During the following twenty years, Jacob Walz was seen spending gold nuggets intermittently, but always after a trip to the Superstitions. Jacob Weiser was not as lucky. At some point during those twenty years, he disappeared. There are many stories about what happened to the second Jacob, but the manner of his disappearance has never been proven. Waltz dropped hints about his having found a mine, but he never showed anyone the location. He claimed to have hidden it completely before his death in 1891. Following his death, the Dutchman and the Lost Dutchman Mine passed into legend.

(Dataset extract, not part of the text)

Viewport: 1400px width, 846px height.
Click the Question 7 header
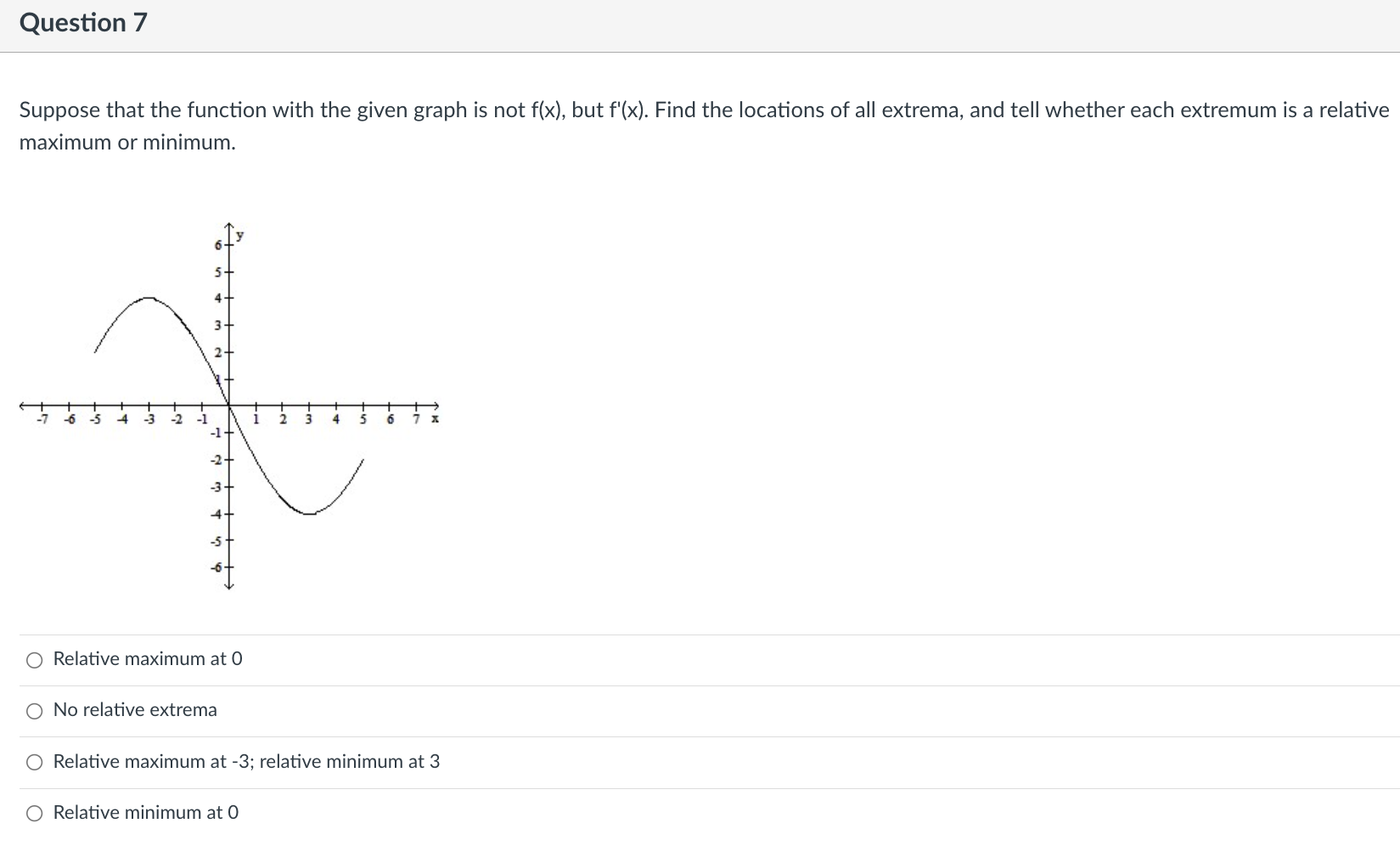82,23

Many people have gone in search of the Lost Dutchman Mine since that time, but to this day, no one has proven it exists. In fact, people seem to meet their doom rather than find gold when they go prospecting at the Superstition Mountains. A surprising number of people have been found in the mountains with fatal bullet wounds, but what is even worse is the number of people that have been decapitated there and the period of time over which the decapitations happened. These horrific deaths obviously lend to the mystery of the Lost Dutchman Mine because people still go to the Superstitions in search of gold to this day.

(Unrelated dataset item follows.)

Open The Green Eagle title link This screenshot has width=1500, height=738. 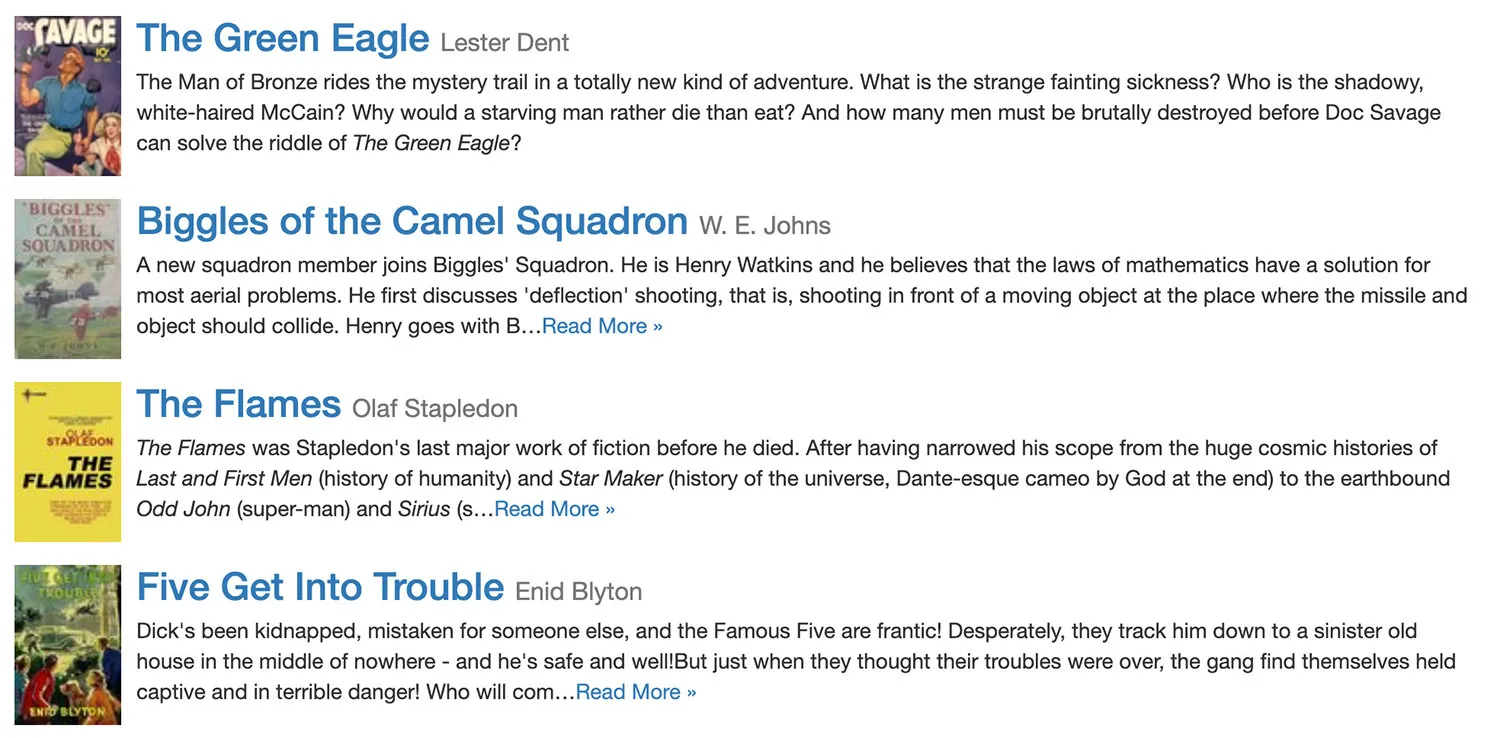tap(282, 39)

The Mysterious Mekong River Lights

The Mekong River is one of the longest rivers in the world. It starts in the mountains of Tibet and flows through China, Myanmar, Thailand, Vietnam and Cambodia. The section of the Mekong River that is located near Nong Khai, Thailand is home to an odd phenomenon that has some scratching their heads while others cry hoax. This phenomenon is known as the Mekong River Lights, the Naga Lights and the Nekha Lights.

The Mekong River Lights are red balls of light that appear on the surface of the Mekong River near Nong Khai, Thailand during the October full moon ever year. The lights appear to dance for a moment before shooting up into the sky and vanishing. Some eyewitnesses say that the lights originate at the bottom of the riverbed and that they burst forth when they reach the surface. The lights reportedly happen at other times of year too. The October full moon is just the most popular time to view them.

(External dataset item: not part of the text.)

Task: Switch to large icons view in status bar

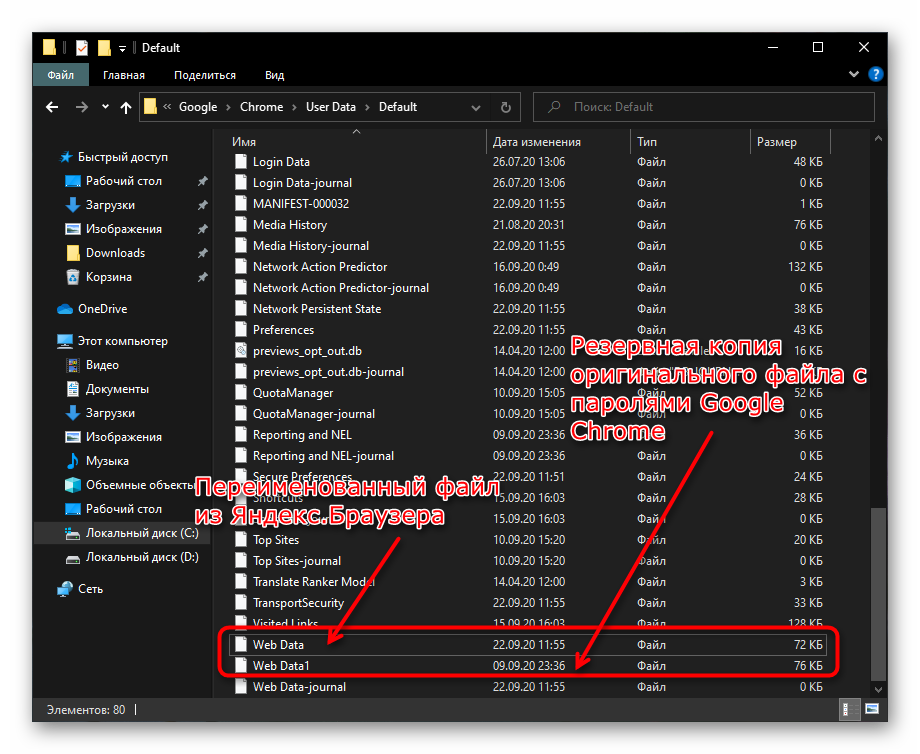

There are those who say that the Mekong River Lights are a hoax; however, they have been occurring for so long that they have spawned their own legend. Local believers say that the Serpent King Naga lives in the river. Some say that the lights are the eggs of Naga's wife being ejected into the world. Other locals, those who call them the Nekha Lights, believe that the large Nekha fish that dwell in Mekong River cause them. The latter seems more likely, but still unlikely.

Those who claim that the Mekong River Lights are a hoax say that locals set off some sort of rockets or flares to attract tourists. There are a few problems with this theory, though it still may be true. Firstly, why would they spend the money to do this outside of the October full moon? That is when tourists are drawn to the site. Secondly, the Mekong River Lights are not accompanied by the bangs, hisses or whistles that would be a dead giveaway. Lastly, the Mekong River Lights have been around for at least a hundred years, likely longer. How would this hoax be carried on and kept secret for so long?

Dr. Manas Kanoskin of Nong Khai, Thailand believes that methane pockets, which are pulled to the surface by the full moon, cause the Mekong River Lights. An engineer who recently built a bridge in the area says that there is no way. The bed of the Mekong is too rocky near Nong Khai to have methane build up like that. Other experts disagree with Kanoskin as well. However, unless there are tests done in the area, no one can say for sure one way or the other. The locals will continue believing it is the Serpent King and the scientists will continue arguing over the issue or ignoring it altogether until then.

The fact of the matter is that the Mekong River Lights are certainly real. Thousands upon thousands of people have witnessed them. They have been written about, photographed and made legend. There is no denying their existence. There is just the small matter of what they are exactly.